The Act for the abolition of the slave trade had passed Parliament in March 1807 and took effect on 1 May 1807. William did not, therefore, sail again as a slave ship.

Missing volumes in the Register of Shipping and missing pages in LR make for a gap in the record between 1807 and 1809 in the registers.

| Year | Master | Owner | Trade | Source & notes |
|---|---|---|---|---|
| 1809 | Wells | W.Taylor | Liverpool–Curacao | RS; large repair 1807 |

In July 1808 Lloyd's List (LL) reported that as William, Wells, master, was sailing from Jamaica to Liverpool she lost her bowsprit off the east enter of Jamaica and had to put back. Ship arrival and departure (SAD) data from LL earlier showed William, Wells, master, sailing from Poole to Newfoundland on 23 March 1807, and at Madeira in late 1807. On 4 January 1808 she arrived at Boston from Newfoundland, and in late October she was at Gibraltar, having come from Newfoundland.
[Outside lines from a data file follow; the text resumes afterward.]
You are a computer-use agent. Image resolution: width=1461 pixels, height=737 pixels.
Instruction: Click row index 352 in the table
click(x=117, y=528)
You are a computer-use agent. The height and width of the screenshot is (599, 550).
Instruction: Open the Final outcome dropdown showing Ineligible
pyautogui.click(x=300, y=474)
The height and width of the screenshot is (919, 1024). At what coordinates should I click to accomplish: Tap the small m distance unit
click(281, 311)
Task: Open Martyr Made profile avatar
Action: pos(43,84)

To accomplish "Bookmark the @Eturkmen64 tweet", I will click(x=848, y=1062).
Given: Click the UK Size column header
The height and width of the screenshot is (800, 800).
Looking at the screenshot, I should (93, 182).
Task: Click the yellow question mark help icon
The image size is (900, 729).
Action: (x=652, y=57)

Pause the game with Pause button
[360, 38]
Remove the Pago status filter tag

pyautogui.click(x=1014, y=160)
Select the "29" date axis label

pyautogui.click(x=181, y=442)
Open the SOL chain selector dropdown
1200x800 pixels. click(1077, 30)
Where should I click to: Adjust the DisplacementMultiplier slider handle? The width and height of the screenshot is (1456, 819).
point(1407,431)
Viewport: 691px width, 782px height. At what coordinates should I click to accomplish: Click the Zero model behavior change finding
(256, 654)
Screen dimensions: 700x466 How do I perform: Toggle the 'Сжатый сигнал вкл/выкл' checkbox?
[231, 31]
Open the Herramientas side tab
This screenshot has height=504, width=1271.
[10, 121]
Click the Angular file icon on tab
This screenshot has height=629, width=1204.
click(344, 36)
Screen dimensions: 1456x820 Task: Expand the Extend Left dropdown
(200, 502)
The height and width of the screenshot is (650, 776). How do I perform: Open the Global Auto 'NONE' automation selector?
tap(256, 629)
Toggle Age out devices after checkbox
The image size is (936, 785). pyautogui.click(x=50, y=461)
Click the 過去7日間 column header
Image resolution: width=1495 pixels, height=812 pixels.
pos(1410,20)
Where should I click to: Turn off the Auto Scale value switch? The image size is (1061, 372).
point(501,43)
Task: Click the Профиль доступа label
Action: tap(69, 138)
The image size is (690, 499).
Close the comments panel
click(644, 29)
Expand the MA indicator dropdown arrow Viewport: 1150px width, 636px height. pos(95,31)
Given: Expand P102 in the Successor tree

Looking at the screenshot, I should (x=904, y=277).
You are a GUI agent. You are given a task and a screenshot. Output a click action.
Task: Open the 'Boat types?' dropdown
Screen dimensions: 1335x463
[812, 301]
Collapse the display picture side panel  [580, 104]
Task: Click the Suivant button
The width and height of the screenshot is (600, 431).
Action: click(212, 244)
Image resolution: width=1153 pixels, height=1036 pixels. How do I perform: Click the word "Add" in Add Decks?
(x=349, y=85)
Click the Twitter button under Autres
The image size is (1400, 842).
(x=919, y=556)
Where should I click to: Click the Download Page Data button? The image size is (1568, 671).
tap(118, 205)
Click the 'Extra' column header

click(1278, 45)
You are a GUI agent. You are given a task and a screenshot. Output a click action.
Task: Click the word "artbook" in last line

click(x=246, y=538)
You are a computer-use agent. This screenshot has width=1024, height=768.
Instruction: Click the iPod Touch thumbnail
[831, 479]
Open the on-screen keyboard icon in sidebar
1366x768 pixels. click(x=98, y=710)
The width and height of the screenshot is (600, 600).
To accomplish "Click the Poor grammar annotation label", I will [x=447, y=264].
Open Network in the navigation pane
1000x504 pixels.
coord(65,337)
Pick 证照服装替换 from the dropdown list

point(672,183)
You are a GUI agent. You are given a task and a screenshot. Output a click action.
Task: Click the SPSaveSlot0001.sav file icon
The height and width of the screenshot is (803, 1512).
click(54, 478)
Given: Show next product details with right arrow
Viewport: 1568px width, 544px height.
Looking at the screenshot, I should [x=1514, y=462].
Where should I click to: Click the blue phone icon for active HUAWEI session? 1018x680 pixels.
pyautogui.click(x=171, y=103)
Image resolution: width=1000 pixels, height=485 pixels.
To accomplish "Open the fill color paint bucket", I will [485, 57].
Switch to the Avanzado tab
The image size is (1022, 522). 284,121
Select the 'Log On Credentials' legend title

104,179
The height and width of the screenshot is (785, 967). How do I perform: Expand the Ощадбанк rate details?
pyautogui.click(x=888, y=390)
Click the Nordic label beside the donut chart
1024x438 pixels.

| Year | Master | Owner | Trade | Source & notes |
|---|---|---|---|---|
| 1810 | W.Jones | T.Taylor | Liverpool–Madeira | LR; large repair 1807 |

==Fate==
Lloyd's List reported in April 1814 that the American privateer Tormentor had captured William. William was last listed in 1814. There is, however, no record of an American privateer by the name Tormentor in the most complete lists of American privateers. A compendium of U.S. privateers and their prizes as culled from Niles Weekly Register has no listing for Tormentor, and none of the prizes named William appears to be the William of this article.